Saving endangered heritage sites with 3D scanning

Some heritage sites will not be here in a generation. Rising seas are reaching coastal ruins, deserts are swallowing others, conflict zones put irreplaceable monuments in the line of fire, and unmanaged tourism erodes what it celebrates. For these places, 3D scanning is not a nice-to-have, it is triage. A complete, accurate digital record made today preserves the knowledge of a site even if the physical place is damaged or lost, and in the worst case it becomes the blueprint for rebuilding.

This is part of our series on digital preservation.

What threatens heritage sites

The threats are accelerating and overlapping. Climate change drives flooding, erosion, and extreme weather. Armed conflict and deliberate destruction have erased sites within living memory. Looting strips them piece by piece. Urban development encroaches. And sheer footfall from tourism wears away surfaces that stood for millennia. Conservation can slow some of this, but it cannot stop all of it, which is why a parallel digital record matters.

Why scanning is the right response

Digital scanning is uniquely suited to endangered sites because it is fast, non-destructive, and complete. A focused capture can document a site in days, harm nothing, and record every measurable detail. That record supports ongoing monitoring, informs conservation decisions, and provides an insurance policy against catastrophic loss. When damage does occur, accurate prior scans have made faithful restoration possible rather than guesswork.

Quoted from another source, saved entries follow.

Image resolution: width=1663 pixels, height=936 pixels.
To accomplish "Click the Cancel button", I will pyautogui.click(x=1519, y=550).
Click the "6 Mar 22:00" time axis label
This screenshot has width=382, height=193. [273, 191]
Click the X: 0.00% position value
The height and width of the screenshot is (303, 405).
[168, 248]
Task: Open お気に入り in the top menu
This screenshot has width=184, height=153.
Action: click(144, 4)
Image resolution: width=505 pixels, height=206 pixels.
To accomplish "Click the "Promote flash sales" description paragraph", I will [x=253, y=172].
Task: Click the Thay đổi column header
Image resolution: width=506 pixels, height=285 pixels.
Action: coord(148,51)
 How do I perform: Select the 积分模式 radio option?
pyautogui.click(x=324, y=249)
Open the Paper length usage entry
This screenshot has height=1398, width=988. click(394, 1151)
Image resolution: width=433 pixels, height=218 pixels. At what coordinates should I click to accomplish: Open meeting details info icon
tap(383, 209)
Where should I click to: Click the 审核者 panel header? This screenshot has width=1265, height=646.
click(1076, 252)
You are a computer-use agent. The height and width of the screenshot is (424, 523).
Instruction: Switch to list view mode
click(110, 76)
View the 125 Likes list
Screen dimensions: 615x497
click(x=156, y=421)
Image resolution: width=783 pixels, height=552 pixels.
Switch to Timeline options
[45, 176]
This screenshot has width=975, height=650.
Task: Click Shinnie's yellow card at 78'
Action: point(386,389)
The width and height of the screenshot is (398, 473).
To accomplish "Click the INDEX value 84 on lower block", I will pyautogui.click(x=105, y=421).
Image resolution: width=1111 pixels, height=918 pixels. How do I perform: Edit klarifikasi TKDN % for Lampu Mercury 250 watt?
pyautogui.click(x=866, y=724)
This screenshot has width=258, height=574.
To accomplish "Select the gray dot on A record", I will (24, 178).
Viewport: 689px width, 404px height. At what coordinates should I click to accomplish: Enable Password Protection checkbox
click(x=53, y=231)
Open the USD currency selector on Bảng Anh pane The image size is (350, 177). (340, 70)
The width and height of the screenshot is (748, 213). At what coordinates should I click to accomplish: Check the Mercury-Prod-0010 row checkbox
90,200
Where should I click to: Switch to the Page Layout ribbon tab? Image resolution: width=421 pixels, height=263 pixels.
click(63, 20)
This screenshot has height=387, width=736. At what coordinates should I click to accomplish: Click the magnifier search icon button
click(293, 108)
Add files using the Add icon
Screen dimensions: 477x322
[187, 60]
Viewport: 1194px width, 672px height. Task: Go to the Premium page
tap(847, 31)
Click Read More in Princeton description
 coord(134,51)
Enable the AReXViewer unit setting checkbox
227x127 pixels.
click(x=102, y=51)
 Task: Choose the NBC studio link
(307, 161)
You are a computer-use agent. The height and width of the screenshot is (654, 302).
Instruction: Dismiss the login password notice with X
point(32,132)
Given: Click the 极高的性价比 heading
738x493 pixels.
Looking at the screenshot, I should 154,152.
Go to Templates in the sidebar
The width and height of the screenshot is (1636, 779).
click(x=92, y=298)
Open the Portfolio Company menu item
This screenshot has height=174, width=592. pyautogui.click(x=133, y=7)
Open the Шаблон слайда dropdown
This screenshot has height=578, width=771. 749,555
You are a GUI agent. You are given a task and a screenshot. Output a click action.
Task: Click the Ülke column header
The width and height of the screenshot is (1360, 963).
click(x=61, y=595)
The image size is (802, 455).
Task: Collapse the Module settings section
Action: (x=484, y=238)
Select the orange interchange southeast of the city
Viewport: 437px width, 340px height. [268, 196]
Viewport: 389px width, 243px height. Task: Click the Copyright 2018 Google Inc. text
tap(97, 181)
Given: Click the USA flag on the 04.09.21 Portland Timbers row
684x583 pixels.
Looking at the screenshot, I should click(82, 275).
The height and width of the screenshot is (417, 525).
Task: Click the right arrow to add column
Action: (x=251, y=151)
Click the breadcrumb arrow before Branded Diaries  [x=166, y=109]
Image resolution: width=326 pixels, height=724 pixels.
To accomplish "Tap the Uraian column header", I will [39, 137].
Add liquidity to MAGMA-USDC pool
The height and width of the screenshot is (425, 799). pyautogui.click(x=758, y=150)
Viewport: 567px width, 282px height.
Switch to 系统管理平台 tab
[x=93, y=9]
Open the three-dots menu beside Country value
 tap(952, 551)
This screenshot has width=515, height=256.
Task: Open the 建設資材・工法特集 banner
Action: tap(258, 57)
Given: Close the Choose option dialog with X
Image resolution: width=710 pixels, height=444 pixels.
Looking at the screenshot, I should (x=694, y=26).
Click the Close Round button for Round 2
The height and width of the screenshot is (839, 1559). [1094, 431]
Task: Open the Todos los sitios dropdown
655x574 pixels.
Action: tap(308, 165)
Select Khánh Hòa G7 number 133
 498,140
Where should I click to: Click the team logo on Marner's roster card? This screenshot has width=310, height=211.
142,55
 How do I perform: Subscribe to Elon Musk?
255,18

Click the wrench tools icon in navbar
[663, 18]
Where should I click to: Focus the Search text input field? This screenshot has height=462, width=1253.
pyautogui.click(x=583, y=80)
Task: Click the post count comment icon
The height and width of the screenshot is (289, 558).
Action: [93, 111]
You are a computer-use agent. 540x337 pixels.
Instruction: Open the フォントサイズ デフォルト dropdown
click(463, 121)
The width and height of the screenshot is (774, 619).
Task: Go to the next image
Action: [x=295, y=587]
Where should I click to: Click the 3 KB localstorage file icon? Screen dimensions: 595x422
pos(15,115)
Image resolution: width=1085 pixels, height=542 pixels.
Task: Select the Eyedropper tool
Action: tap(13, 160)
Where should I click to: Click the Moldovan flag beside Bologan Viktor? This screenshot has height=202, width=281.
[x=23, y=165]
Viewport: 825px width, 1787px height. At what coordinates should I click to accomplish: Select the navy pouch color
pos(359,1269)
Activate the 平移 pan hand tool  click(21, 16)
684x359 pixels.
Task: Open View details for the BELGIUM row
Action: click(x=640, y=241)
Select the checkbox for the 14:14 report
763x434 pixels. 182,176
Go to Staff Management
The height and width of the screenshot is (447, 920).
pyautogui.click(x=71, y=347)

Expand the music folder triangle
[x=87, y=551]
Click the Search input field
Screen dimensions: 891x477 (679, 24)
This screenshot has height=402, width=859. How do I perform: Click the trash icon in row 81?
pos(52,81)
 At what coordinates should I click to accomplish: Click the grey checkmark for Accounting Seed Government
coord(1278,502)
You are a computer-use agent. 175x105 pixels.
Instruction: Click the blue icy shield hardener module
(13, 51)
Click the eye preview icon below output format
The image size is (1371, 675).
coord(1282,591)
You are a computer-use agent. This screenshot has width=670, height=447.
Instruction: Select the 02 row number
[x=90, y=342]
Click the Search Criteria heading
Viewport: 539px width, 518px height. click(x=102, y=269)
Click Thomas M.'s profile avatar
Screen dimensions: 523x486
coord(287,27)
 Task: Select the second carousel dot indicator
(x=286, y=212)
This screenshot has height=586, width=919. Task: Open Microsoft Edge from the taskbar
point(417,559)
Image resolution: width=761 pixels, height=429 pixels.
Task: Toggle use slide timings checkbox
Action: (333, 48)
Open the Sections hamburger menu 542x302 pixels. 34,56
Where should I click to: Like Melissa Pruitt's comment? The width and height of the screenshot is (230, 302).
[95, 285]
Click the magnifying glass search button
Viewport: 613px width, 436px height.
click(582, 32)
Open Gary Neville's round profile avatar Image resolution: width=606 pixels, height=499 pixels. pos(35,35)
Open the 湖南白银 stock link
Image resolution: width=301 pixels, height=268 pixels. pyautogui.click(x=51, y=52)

For an endangered site, the most important scan is the one taken before it’s too late.

Triage: capturing the most at-risk first

With limited time and budget, prioritization is everything. We help identify which sites or elements are most at risk and most significant, and capture those first, building the record where it matters most before moving on. A pragmatic, prioritized approach preserves far more than waiting for the perfect comprehensive program that never gets funded.

Reaching sites under threat

Endangered sites are often remote or difficult, which is exactly why they have survived this long, and why they are hard to document now. Our remote-site travel and expedition capture capability means access is not the thing that stops a site from being preserved.

From record to reconstruction

A thorough scan does more than archive. It can become a full digital reconstruction for research and public engagement, or a virtual museum that keeps a threatened place accessible to the world even as the physical site is protected or, sadly, lost.

Is there a site at risk that needs documenting now? Let’s get it on the record before it’s gone.

Frequently Asked Questions

How does 3D scanning help save endangered heritage sites?

It creates a fast, non-destructive, complete digital record of a site as it exists today. That record supports monitoring and conservation, and if the site is later damaged or lost, accurate prior scans can guide faithful physical reconstruction rather than guesswork.

What threatens heritage sites today?

Climate change (flooding, erosion, extreme weather), armed conflict and deliberate destruction, looting, urban development, and heavy tourism. These threats are accelerating and often overlap, frequently faster than conservation alone can address.

How do you decide what to scan first?

Through triage: identifying the sites or elements that are most at risk and most significant and capturing those first. A prioritized approach preserves far more than waiting for a comprehensive program that may never be funded.